Simms v. Pope
Before: Fukuto
Opinion
FUKUTO, J. Alexander Pope, as county assessor (Assessor), and the Assessment Appeals Board, County of Los Angeles (Board), appeal a judgment in favor of plaintiff, Maria Simms, granting her a property tax refund.
Simms received a permit to build an addition onto an existing single family dwelling. Tax assessment personnel measured and diagrammed the addition during the framing stage. Subsequent to the completion of the improvement, an attempt was made to verify these measurements in order to establish the value of the addition for tax purposes. Simms’s husband ordered the appraisers off the property.
The Assessor calculated the size of the addition to be 2,010 square feet. Based on this figure, the addition was valued at $105,500.1
Simms challenged the property tax assessment of her residence by filing an application for change in property tax assessment with the Board claiming a refund. Simms contended that the completed addition measured 1,512 square feet and was valued at approximately $73,000. Her square footage figure was based on measurements her husband and her attorney had taken of the interior of the addition.
Maintaining that the best way to calculate the area of the subject property was to measure it on site, the Assessor requested that the Board issue an order directing Simms to allow an appraiser to enter onto the property for the purpose of measuring the addition. Simms took the position that the Board did not have the “equitable power” to make such an order, and contended that the Board was obligated to “rule on the evidence at this time.” The Assessor summed up its position as follows: “We have submitted the best data that we have available based on our initial view of the property when it was under construction based on our estimate of the [476]quality of construction, all the evidence that was available to us during our visits to the property. Based on that we stand on our value [$105,500] as presented.” The Board upheld the assessment as established by the Assessor. Simms paid the disputed tax and then filed an action for refund.
The trial court reversed the decision of the board, based upon the following analysis. “[Simms] made an addition to her residence by contracting with a licensed contractor to add two bedrooms, a den, and one and one-half bathrooms. [Simms] paid [$73,000] for the addition. [Simms] did not accept the low bid, but took the second highest bid. [Simms] took out a city building permit, and the city indicated that the addition was 1,250 square feet. [Simms] measured the addition herself at [1,512] square feet.
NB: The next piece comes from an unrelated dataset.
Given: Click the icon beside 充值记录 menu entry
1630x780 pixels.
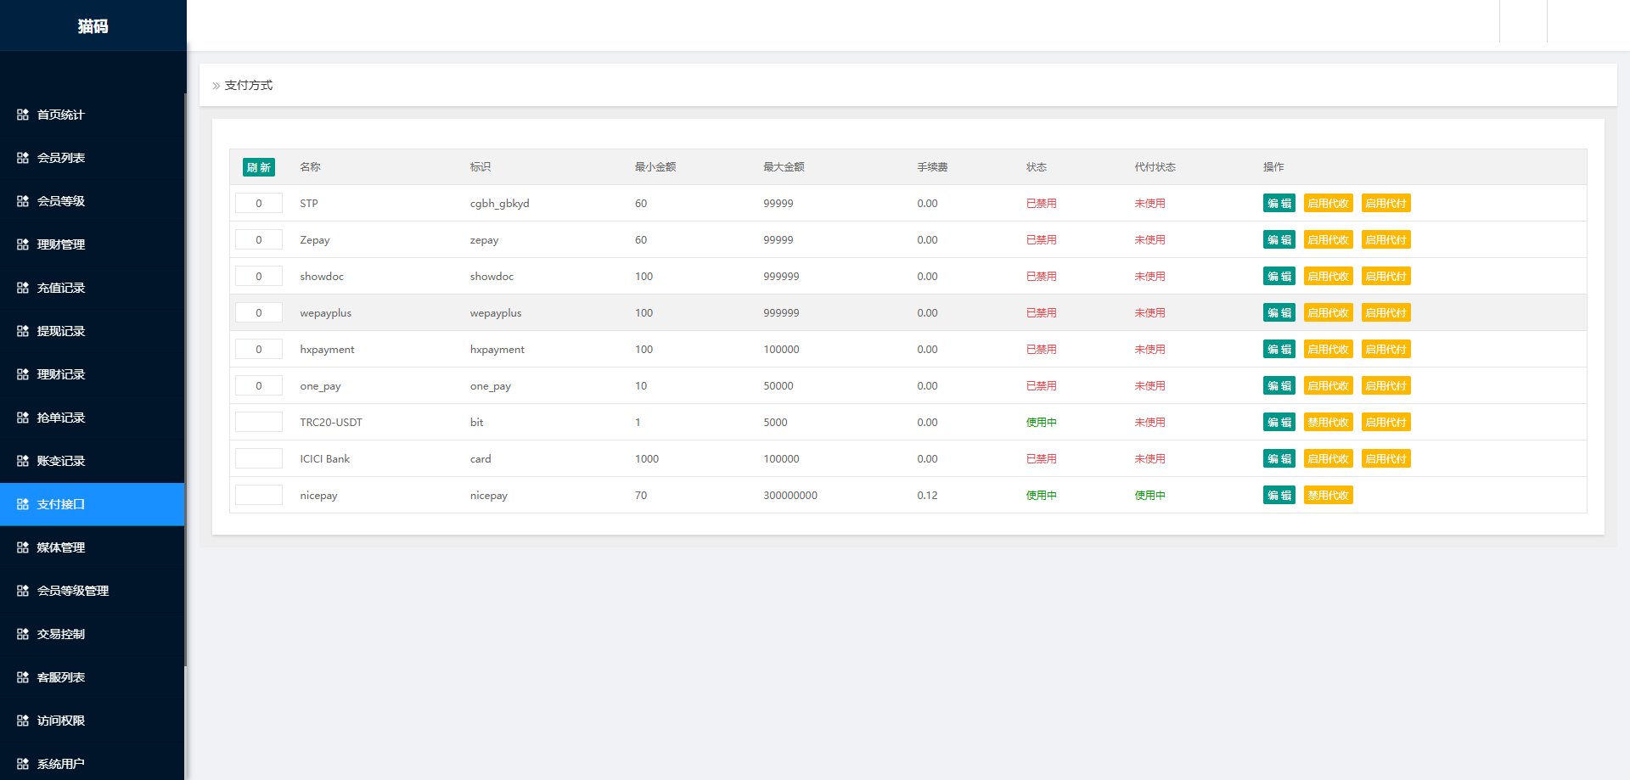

The Assessor was denied access to the property, and estimated the size of the addition by viewing the outside of the residence. The Assessor’s estimate was 2,010 square feet. The Assessor did not review the building permits. The Assessor valued the addition at [$105,500]. [([] The Court finds that there was no substantial evidence presented to the Board to establish the value of [$105,500], The only evidence of cost was the price paid by [Simms] and the permit issued by the city. [Simms’s] claim for $1,317.84 refund of overassessment is granted.”